Namun, ia tidak mempermasalahkan apabila ada anggota yang memilih menyampaikan aspirasi atas nama pribadi.
“Tidak ada yang ikut, kalau atas nama pribadi mungkin ada ya, tapi kalau atas nama organisasinya tidak ada,” kata Roy pada Rabu, (26/8/2026).
Buruh Jabar Fokus Kawal RUU Ketenagakerjaan
Roy menjelaskan, serikat buruh di Jawa Barat saat ini lebih memprioritaskan pengawalan pembahasan Rancangan Undang-Undang (RUU) Ketenagakerjaan yang masih berlangsung di Panitia Kerja (Panja).
“Isu kita RUU ketenagakerjaa, kita sedang mengawal RUU Ketenagakerjaan yang sedang pembahasan di Panja,” katanya.
Menurut Roy, pihaknya bahkan tengah mempersiapkan agenda Konstitusi (MK) yang menjadi salah satu dasar dalam pembahasan regulasi ketenagakerjaan.
“Nah, sesuai putusan MK harus sudah beres nih, jadi kita memang sedang melakukan pengawalan dan persiapan untuk aksi khusus ketenagakerjaan,” katanya.
SPN Jabar Juga Tak Ikut Aksi
Sikap serupa disampaikan Ketua DPD Serikat Pekerja Nasional (SPN) Jawa Barat, Dadan Sudiana. Ia memastikan organisasinya juga tidak memiliki rencana mengikuti aksi di Jakarta pada 27 Agustus 2026.

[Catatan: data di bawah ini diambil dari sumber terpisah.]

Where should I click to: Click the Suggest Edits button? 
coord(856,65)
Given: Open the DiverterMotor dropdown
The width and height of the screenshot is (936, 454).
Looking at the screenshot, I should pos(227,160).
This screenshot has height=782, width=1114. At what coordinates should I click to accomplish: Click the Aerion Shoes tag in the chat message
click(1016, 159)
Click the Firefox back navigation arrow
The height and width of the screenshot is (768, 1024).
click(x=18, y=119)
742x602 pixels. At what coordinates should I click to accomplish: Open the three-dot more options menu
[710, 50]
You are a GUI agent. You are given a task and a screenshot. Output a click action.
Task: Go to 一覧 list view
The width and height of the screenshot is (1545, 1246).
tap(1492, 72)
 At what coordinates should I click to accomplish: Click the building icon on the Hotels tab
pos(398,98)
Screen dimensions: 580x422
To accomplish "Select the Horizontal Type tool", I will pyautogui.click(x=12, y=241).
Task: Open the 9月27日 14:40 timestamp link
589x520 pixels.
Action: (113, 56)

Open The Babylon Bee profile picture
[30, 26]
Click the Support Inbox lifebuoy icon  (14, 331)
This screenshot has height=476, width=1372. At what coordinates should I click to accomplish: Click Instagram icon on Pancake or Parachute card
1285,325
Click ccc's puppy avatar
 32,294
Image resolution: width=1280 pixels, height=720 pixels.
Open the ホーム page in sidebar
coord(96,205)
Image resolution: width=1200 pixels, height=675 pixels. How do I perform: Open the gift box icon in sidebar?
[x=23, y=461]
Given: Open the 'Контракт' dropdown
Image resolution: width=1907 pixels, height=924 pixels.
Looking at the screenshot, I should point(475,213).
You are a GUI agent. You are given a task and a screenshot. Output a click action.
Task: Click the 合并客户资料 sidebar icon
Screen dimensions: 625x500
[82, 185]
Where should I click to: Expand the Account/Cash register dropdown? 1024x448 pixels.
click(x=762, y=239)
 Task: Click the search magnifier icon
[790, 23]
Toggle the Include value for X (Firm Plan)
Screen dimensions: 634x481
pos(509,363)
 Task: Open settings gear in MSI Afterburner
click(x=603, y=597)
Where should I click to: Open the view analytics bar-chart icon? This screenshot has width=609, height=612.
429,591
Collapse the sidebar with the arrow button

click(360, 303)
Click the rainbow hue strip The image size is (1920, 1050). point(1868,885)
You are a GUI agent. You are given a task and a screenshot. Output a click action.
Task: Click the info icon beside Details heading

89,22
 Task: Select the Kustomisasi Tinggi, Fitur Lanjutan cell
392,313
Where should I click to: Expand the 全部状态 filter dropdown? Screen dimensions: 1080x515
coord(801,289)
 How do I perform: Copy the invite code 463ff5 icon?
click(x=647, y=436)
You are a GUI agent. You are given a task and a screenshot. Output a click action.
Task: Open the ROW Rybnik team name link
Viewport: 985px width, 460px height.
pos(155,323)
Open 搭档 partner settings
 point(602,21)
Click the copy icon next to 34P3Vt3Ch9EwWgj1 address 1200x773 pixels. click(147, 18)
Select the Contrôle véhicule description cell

Sementara itu, sejumlah kelompok masyarakat dari berbagai daerah diketahui telah bersiap menuju Jakarta untuk mengikuti aksi di depan Gedung DPR/MPR RI.
Sejumlah tuntutan akan dibawa dalam aksi tersebut, di antaranya mendesak pengesahan RUU Perampasan Aset serta penerapan hukuman mati bagi koruptor.